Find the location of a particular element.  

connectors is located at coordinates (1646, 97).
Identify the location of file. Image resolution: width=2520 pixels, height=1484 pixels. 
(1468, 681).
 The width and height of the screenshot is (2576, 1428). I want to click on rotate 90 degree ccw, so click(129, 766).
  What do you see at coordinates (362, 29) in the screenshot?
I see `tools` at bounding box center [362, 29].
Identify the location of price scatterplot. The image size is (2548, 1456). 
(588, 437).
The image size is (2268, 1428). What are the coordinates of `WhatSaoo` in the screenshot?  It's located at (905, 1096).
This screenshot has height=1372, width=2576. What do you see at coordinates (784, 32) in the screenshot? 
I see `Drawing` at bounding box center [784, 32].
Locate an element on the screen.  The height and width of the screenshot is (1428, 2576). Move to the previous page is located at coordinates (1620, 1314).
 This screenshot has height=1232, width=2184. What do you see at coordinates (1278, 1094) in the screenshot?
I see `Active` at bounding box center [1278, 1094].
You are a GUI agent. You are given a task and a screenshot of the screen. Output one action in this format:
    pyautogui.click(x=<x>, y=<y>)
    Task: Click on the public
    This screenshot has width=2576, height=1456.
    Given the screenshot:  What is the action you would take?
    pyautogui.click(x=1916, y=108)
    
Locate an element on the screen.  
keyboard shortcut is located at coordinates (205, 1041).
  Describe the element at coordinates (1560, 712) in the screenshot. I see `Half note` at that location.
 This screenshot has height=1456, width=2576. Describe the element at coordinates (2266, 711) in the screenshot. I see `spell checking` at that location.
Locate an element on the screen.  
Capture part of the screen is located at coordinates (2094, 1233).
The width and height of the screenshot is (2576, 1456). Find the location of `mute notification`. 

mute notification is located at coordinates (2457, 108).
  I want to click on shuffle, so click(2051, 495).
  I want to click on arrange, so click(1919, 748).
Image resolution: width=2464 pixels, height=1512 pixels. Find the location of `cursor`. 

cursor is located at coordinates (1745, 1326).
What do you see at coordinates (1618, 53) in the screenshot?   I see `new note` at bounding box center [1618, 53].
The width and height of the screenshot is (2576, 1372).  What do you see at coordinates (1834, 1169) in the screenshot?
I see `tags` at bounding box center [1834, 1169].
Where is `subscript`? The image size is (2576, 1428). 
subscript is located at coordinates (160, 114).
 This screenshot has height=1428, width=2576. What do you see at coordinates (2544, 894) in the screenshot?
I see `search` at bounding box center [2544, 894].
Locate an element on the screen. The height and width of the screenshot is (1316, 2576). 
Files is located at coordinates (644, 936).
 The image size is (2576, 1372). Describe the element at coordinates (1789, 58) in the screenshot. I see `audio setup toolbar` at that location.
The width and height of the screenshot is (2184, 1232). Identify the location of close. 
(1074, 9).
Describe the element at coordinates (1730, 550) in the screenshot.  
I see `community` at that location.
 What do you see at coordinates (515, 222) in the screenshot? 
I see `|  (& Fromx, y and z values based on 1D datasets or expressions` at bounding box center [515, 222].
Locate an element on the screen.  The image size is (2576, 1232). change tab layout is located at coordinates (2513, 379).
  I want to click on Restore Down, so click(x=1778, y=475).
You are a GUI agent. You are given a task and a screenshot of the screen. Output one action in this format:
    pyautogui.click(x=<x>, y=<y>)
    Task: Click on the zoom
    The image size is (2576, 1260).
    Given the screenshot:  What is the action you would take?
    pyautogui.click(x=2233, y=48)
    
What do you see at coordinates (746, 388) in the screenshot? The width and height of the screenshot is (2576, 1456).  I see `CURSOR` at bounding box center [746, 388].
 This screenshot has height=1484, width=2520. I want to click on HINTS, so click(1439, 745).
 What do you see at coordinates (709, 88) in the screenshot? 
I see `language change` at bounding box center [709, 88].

◆ SET EXERCISE: Rewrite every line of the items above as a numbered list, omitting all blank lines.

◆ EXERCISE SOLUTION:
1. Find the location of a particular element.  
2. connectors is located at coordinates (1646, 97).
3. Identify the location of file. Image resolution: width=2520 pixels, height=1484 pixels. 
4. (1468, 681).
5.  The width and height of the screenshot is (2576, 1428). I want to click on rotate 90 degree ccw, so click(129, 766).
6.   What do you see at coordinates (362, 29) in the screenshot?
7. I see `tools` at bounding box center [362, 29].
8. Identify the location of price scatterplot. The image size is (2548, 1456). 
9. (588, 437).
10. The image size is (2268, 1428). What are the coordinates of `WhatSaoo` in the screenshot?  It's located at (905, 1096).
11. This screenshot has height=1372, width=2576. What do you see at coordinates (784, 32) in the screenshot? 
12. I see `Drawing` at bounding box center [784, 32].
13. Locate an element on the screen.  The height and width of the screenshot is (1428, 2576). Move to the previous page is located at coordinates (1620, 1314).
14.  This screenshot has height=1232, width=2184. What do you see at coordinates (1278, 1094) in the screenshot?
15. I see `Active` at bounding box center [1278, 1094].
16. You are a GUI agent. You are given a task and a screenshot of the screen. Output one action in this format:
17.     pyautogui.click(x=<x>, y=<y>)
18.     Task: Click on the public
19.     This screenshot has width=2576, height=1456.
20.     Given the screenshot:  What is the action you would take?
21.     pyautogui.click(x=1916, y=108)
22. Locate an element on the screen.  
23. keyboard shortcut is located at coordinates (205, 1041).
24.   Describe the element at coordinates (1560, 712) in the screenshot. I see `Half note` at that location.
25.  This screenshot has height=1456, width=2576. Describe the element at coordinates (2266, 711) in the screenshot. I see `spell checking` at that location.
26. Locate an element on the screen.  
27. Capture part of the screen is located at coordinates (2094, 1233).
28. The width and height of the screenshot is (2576, 1456). Find the location of `mute notification`. 
29. mute notification is located at coordinates (2457, 108).
30.   I want to click on shuffle, so click(2051, 495).
31.   I want to click on arrange, so click(1919, 748).
32. Image resolution: width=2464 pixels, height=1512 pixels. Find the location of `cursor`. 
33. cursor is located at coordinates (1745, 1326).
34. What do you see at coordinates (1618, 53) in the screenshot?   I see `new note` at bounding box center [1618, 53].
35. The width and height of the screenshot is (2576, 1372).  What do you see at coordinates (1834, 1169) in the screenshot?
36. I see `tags` at bounding box center [1834, 1169].
37. Where is `subscript`? The image size is (2576, 1428). 
38. subscript is located at coordinates (160, 114).
39.  This screenshot has height=1428, width=2576. What do you see at coordinates (2544, 894) in the screenshot?
40. I see `search` at bounding box center [2544, 894].
41. Locate an element on the screen. The height and width of the screenshot is (1316, 2576). 
42. Files is located at coordinates (644, 936).
43.  The image size is (2576, 1372). Describe the element at coordinates (1789, 58) in the screenshot. I see `audio setup toolbar` at that location.
44. The width and height of the screenshot is (2184, 1232). Identify the location of close. 
45. (1074, 9).
46. Describe the element at coordinates (1730, 550) in the screenshot.  
47. I see `community` at that location.
48.  What do you see at coordinates (515, 222) in the screenshot? 
49. I see `|  (& Fromx, y and z values based on 1D datasets or expressions` at bounding box center [515, 222].
50. Locate an element on the screen.  The image size is (2576, 1232). change tab layout is located at coordinates (2513, 379).
51.   I want to click on Restore Down, so click(x=1778, y=475).
52. You are a GUI agent. You are given a task and a screenshot of the screen. Output one action in this format:
53.     pyautogui.click(x=<x>, y=<y>)
54.     Task: Click on the zoom
55.     The image size is (2576, 1260).
56.     Given the screenshot:  What is the action you would take?
57.     pyautogui.click(x=2233, y=48)
58. What do you see at coordinates (746, 388) in the screenshot? The width and height of the screenshot is (2576, 1456).  I see `CURSOR` at bounding box center [746, 388].
59.  This screenshot has height=1484, width=2520. I want to click on HINTS, so click(1439, 745).
60.  What do you see at coordinates (709, 88) in the screenshot? 
61. I see `language change` at bounding box center [709, 88].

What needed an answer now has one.